Stored data
== Segment start ==

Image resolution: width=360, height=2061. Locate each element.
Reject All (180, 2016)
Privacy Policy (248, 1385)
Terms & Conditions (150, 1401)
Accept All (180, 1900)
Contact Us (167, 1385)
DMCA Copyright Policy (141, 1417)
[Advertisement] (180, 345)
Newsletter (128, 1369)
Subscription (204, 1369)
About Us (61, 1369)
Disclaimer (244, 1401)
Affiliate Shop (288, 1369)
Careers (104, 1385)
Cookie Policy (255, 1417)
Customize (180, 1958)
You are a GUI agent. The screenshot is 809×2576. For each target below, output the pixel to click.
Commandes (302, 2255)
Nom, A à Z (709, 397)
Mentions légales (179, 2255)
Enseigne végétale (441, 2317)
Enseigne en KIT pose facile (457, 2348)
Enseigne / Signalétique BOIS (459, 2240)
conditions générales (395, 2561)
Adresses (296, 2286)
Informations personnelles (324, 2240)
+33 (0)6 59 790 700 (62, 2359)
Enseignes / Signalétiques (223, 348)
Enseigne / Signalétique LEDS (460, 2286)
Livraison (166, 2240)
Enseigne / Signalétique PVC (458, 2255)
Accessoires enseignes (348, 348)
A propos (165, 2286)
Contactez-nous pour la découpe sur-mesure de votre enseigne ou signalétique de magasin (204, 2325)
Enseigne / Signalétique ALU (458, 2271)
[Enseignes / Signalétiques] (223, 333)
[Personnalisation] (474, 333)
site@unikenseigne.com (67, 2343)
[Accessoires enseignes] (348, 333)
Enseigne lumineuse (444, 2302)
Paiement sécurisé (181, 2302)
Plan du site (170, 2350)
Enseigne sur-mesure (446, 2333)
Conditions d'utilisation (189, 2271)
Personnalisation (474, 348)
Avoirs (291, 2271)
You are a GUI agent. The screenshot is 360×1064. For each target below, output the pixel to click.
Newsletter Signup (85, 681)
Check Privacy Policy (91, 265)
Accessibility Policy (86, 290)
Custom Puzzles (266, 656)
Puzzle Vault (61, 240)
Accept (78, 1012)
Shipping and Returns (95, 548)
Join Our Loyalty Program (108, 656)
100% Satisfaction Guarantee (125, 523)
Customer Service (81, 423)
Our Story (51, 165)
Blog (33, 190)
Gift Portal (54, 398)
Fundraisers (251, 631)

== Segment end ==

[Try it]
If a line of the data holds the string "Accessoires", list it.

[Expected answer]
Accessoires enseignes (348, 348)
[Accessoires enseignes] (348, 333)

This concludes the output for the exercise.